# Фрагмент документа:
Выдвинутый Ю.В. Григорьевым "закон соответствия" дает богатый материал для размышлений, тем более что статус и содержание данной гносеологической конструкции не были до конца ясны даже самому автору. В 1968 г. Ю.В. Григорьев писал о законе "соответствия состава и объема фонда, с одной стороны, задачам библиотеки и запросам ее читателей - с другой" [1, с. 69]. Пятью годами позже соответствие рассматривалось Ю.В. Григорьевым уже в основном как принцип; изменилось и содержание этой формулы; наряду с воспроизведением прежнего варианта говорилось также о "соответствии книжных фондов задачам библиотек по удовлетворению запросов читателей и формированию их интересов" [2, с. 23, 24, 26, 27, 53; 3, с. 33-34]. Ю.В. Григорьев не только первым выдвинул идею "закона соответствия", но и дал повод для неоднозначных его трактовок.

Тем не менее даже в таком общем виде (пусть несколько декларативном и расплывчатом) григорьевский "закон соответствия" имел важное значение для эволюции отраслевой науки. На протяжении 1960-х гг. она подвергалась атакам со стороны сопредельных дисциплин (прежде всего информатики), чьи представители ставили под вопрос статус библиотечной науки и ее будущее, и при отражении этих атак тезис о наличии у библиотековедения собственных законов мог служить важным аргументом (согласно общепринятому мнению, любая дисциплина должна установить законы изучаемого объекта).

# Исходные данные:

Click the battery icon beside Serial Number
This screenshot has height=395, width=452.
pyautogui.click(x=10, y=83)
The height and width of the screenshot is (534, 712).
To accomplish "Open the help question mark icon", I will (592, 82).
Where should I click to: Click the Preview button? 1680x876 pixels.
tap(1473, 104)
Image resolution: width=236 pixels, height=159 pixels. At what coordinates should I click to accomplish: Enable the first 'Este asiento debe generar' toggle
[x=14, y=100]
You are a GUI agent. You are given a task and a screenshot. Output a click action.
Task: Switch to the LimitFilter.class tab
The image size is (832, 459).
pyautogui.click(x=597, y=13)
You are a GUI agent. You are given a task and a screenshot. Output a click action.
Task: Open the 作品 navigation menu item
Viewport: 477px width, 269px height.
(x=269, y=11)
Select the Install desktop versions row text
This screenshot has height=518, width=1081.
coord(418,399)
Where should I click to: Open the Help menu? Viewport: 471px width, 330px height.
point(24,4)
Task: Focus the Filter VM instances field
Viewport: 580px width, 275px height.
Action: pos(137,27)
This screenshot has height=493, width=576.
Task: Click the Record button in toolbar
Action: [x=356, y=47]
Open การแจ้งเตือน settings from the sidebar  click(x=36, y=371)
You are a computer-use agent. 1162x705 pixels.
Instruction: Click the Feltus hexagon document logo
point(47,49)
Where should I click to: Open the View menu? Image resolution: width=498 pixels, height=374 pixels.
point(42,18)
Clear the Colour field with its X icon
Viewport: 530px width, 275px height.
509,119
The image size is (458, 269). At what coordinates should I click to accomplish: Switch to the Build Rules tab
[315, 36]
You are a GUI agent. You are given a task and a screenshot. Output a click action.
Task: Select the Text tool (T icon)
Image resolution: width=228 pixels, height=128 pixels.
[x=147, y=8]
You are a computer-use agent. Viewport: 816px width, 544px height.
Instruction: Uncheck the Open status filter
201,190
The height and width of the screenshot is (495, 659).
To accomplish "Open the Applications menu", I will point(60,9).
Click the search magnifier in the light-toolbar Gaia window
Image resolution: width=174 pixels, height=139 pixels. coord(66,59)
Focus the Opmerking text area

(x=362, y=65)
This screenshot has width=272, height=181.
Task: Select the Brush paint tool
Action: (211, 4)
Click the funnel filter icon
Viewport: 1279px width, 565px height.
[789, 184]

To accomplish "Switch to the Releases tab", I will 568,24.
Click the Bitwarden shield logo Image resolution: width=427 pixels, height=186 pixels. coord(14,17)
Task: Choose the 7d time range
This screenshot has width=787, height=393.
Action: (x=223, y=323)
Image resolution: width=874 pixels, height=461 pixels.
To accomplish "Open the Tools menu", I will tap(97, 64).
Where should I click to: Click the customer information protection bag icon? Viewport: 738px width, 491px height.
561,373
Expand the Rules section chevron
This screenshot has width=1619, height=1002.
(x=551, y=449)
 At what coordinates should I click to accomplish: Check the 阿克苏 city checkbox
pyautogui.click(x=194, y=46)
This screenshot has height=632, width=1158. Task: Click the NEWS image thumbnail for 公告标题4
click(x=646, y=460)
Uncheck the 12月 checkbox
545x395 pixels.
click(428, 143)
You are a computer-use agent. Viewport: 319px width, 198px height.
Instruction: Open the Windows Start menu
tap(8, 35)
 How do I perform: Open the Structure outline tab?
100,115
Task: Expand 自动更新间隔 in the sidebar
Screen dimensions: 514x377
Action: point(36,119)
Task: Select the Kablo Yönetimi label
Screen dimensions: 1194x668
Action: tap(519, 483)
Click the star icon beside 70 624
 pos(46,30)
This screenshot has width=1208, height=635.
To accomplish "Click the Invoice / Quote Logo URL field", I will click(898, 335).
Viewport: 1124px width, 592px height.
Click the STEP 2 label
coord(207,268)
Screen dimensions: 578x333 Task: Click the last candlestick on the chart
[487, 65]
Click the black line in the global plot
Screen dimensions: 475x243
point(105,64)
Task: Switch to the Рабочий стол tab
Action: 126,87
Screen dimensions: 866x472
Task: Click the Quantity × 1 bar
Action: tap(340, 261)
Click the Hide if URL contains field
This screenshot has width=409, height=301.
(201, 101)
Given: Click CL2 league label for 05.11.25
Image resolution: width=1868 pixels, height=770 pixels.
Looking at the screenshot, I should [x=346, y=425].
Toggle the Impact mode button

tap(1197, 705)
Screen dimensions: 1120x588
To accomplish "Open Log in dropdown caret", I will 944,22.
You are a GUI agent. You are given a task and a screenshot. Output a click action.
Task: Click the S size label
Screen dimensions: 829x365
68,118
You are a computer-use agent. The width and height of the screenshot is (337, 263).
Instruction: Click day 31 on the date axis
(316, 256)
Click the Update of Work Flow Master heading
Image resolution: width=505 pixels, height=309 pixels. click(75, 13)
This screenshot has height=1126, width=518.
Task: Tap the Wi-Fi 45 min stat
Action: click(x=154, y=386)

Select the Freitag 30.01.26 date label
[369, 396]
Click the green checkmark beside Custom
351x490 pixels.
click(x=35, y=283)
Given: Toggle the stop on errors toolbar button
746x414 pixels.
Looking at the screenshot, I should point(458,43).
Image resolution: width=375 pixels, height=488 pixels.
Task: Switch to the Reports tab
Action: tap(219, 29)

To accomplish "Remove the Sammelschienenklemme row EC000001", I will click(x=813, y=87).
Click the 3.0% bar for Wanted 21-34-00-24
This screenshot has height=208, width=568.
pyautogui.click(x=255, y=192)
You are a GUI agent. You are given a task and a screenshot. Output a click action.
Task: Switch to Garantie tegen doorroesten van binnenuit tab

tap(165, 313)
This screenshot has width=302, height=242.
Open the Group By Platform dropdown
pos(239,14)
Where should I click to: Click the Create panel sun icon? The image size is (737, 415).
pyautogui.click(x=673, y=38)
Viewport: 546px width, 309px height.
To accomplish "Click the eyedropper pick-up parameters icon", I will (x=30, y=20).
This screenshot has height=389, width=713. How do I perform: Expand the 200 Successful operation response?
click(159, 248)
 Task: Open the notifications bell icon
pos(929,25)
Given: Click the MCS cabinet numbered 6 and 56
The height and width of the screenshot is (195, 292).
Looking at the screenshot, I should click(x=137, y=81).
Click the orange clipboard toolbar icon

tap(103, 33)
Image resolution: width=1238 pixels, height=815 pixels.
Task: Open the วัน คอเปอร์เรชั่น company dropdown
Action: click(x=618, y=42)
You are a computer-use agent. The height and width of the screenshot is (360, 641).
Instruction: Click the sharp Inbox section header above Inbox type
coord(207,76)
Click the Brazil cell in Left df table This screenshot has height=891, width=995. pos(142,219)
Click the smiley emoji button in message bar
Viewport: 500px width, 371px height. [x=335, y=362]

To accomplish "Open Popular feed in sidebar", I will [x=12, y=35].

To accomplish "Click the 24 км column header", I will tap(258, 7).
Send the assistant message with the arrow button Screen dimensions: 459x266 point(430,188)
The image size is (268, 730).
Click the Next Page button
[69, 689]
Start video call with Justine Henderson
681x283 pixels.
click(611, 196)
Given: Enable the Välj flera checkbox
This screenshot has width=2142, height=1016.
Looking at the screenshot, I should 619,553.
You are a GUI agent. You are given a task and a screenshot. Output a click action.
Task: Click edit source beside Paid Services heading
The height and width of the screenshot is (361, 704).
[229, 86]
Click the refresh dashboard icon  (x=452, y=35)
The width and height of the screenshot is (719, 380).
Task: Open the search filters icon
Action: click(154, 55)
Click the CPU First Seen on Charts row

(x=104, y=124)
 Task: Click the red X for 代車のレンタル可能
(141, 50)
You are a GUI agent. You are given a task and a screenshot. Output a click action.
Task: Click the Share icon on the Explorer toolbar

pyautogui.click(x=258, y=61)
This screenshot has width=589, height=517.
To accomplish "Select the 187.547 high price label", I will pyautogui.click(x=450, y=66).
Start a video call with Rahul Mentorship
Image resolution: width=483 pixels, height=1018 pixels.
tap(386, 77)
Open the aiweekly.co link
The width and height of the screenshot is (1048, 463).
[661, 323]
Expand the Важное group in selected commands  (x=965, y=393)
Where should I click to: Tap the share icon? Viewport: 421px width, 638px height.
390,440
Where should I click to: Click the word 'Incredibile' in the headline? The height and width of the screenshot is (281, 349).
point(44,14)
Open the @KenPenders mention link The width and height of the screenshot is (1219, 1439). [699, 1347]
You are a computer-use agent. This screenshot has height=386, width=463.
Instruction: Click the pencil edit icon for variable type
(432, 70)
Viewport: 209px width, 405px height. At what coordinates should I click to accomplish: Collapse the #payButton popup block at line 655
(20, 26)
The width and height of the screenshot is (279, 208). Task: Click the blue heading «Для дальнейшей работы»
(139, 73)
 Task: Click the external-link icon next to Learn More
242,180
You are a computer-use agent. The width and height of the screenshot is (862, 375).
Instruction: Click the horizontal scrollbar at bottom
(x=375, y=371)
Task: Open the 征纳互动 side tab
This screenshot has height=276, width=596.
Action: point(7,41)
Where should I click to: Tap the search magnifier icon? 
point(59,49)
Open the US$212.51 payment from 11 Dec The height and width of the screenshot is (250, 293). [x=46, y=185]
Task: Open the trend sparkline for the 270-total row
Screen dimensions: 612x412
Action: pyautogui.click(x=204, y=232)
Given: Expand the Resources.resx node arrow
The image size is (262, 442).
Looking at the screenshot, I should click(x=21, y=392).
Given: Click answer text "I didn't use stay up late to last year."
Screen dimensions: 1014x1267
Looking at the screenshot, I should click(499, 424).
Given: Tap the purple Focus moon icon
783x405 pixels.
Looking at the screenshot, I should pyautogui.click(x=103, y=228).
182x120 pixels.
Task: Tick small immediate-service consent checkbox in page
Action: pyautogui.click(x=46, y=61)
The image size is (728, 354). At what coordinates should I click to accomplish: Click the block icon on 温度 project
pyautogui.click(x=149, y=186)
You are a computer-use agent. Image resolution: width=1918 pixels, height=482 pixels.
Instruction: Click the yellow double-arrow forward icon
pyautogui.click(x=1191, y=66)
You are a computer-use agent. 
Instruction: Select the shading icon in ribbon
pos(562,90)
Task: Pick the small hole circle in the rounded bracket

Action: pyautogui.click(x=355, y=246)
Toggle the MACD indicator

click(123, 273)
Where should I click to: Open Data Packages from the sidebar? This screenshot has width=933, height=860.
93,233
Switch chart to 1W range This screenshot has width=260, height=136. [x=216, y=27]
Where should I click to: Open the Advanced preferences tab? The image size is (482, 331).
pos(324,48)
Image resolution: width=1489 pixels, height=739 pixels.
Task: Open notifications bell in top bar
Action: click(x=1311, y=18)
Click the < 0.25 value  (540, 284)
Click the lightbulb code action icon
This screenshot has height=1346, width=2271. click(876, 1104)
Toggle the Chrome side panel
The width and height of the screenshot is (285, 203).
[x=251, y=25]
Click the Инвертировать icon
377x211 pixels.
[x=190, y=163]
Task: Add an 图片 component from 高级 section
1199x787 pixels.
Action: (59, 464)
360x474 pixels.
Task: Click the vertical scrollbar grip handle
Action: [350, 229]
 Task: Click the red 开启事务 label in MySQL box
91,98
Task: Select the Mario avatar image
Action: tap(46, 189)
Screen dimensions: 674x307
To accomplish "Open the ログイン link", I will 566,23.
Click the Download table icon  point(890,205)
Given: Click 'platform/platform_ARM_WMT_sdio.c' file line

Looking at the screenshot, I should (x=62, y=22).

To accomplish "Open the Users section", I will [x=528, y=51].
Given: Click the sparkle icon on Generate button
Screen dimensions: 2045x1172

# Условие задачи 1:
Процитируйте текст о «законе соответствия» от "Тем не менее" до "законы изучаемого объекта)." включительно.
# Условие задачи 2:
Почему, согласно тексту о «законе соответствия», этот закон имел важное значение для эволюции библиотечной науки? Ответьте в одном–трех предложениях.
# Условие задачи 3:
Продолжите текст о «законе соответствия» Ю.В. Григорьева, начиная сразу после его последнего предложения.

# Итоговый результат 1:
Тем не менее даже в таком общем виде (пусть несколько декларативном и расплывчатом) григорьевский "закон соответствия" имел важное значение для эволюции отраслевой науки. На протяжении 1960-х гг. она подвергалась атакам со стороны сопредельных дисциплин (прежде всего информатики), чьи представители ставили под вопрос статус библиотечной науки и ее будущее, и при отражении этих атак тезис о наличии у библиотековедения собственных законов мог служить важным аргументом (согласно общепринятому мнению, любая дисциплина должна установить законы изучаемого объекта).

# Итоговый результат 2:
В 1960-х годах библиотечная наука подвергалась атакам со стороны сопредельных дисциплин, прежде всего информатики, чьи представители ставили под вопрос ее статус и будущее. При отражении этих атак тезис о наличии у библиотековедения собственных законов мог служить важным аргументом, поскольку, согласно общепринятому мнению, любая дисциплина должна установить законы изучаемого объекта.

# Итоговый результат 3:
Внутри библиотечной науки также происходили важные изменения: с ослаблением идеологического диктата возрос интерес к общетеоретическим проблемам, стала очевидной необходимость их самостоятельной разработки, которую не могла заменить одна лишь апелляция к наследию В.И. Ленина и Н.К. Крупской (чьи высказывания по-прежнему признавались методологической базой библиотечной науки). В этой ситуации выдвинутые Ю.В. Григорьевым идеи выглядели весьма своевременными. Наконец, не следует забывать, что в рассматриваемый период советская философия только начала преодолевать последствия репрессий 1930-1950-х гг., науковедение делало в нашей стране первые шаги, и специалистам отраслевых наук (Ю.В. Григорьеву в том числе) приходилось формулировать законы своих дисциплин самостоятельно, без опоры на общенаучные представления.

Согласно современным концепциям под законом понимается, во-первых, объективно существующая, устойчивая внутренняя связь между явлениями действительности (объективный закон). Во-вторых, закон рассматривается как закон науки, т. е. гносеологическая конструкция, отражающая в сознании ученого объективные законы. В-третьих, законами именуют особые правила, регулирующие тот или иной вид человеческой деятельности.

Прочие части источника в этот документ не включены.